__TEXT__
>>>>>

Results 1 to 9 of 9

Thread: Anyone know which compression algorithm does this?

  1. #1
    Member
    Join Date
    Aug 2013
    Location
    Singapore
    Posts
    5
    Thanks
    0
    Thanked 0 Times in 0 Posts

    Anyone know which compression algorithm does this?

    Hi all,

    I came across this compression algorithm some time ago, but I can't remember what algorithm it is. What I remember was the compression ratio was about 50%, and there's something unique about the way it pads the compressed payload to a byte. The first 3 bits of the compressed payload indicates the number of padding bits, and they are not all ones or zeros. Instead, it takes the last however many number of bits of the size of the uncompressed data.

    For example, if the first 3 bits indicate that there are 7 padding bits, and the uncompressed data is 1000 bytes long, then the padding bits is 1101000.

    Does anyone know which compression algorithm does something like this?

    Thank you!

  2. #2
    Member biject.bwts's Avatar
    Join Date
    Jun 2008
    Location
    texas
    Posts
    449
    Thanks
    23
    Thanked 14 Times in 10 Posts
    It was a common method that could be applied to any almost any encoder. Sine the compressed output string is seldom a nice number dividable by 8. People who did not understand bijective coding sometimes had a field in front to tell the space need to write the whole string as any number so the decoder would not think more data is to be decoded. Actually today people don't care about header space so they sometimes store the number of symbols or they can encode a special symbol one time that marks end of compressed stream at the end. Actually for static or dynamic Huffman on short files it might have been common at one time.

  3. #3
    Member
    Join Date
    Aug 2013
    Location
    Singapore
    Posts
    5
    Thanks
    0
    Thanked 0 Times in 0 Posts
    Quote Originally Posted by biject.bwts View Post
    It was a common method that could be applied to any almost any encoder. Sine the compressed output string is seldom a nice number dividable by 8. People who did not understand bijective coding sometimes had a field in front to tell the space need to write the whole string as any number so the decoder would not think more data is to be decoded.
    Thanks for the reply. I understand that there is a need to pad the compressed output string to a byte, but wouldn't it be easier to just use all zero bits or all one bits? I thought using part of the uncompressed data size as the padding bits was pretty unusual, although I'm not really all that familiar with too many compression algorithms.

<<<<<

__COLLECTED MATERIAL__
>>>>>

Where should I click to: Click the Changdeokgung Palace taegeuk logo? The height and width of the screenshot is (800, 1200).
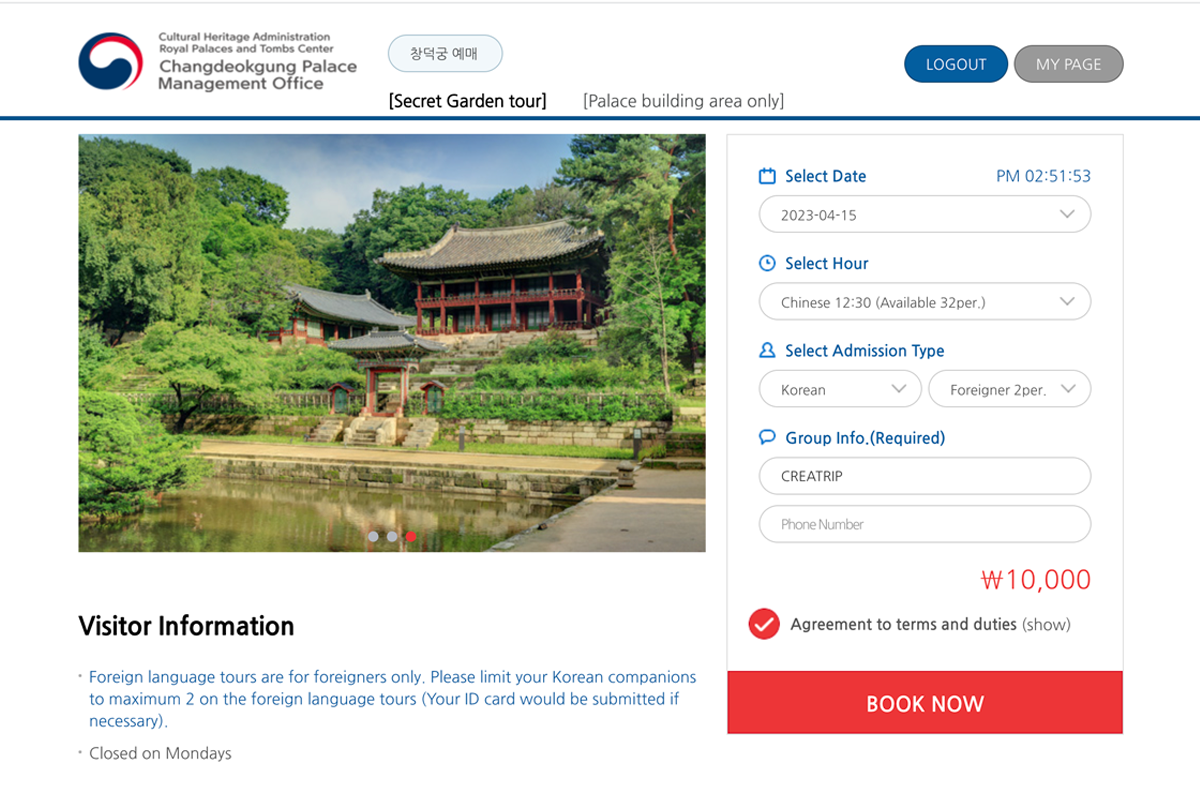pos(111,62)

<<<<<

__EXERCISE PROMPT__
Quote the passage in the forum thread above about compression padding, starting with "I came across" and going on through "the uncompressed data.".

__EXPECTED OUTPUT__
I came across this compression algorithm some time ago, but I can't remember what algorithm it is. What I remember was the compression ratio was about 50%, and there's something unique about the way it pads the compressed payload to a byte. The first 3 bits of the compressed payload indicates the number of padding bits, and they are not all ones or zeros. Instead, it takes the last however many number of bits of the size of the uncompressed data.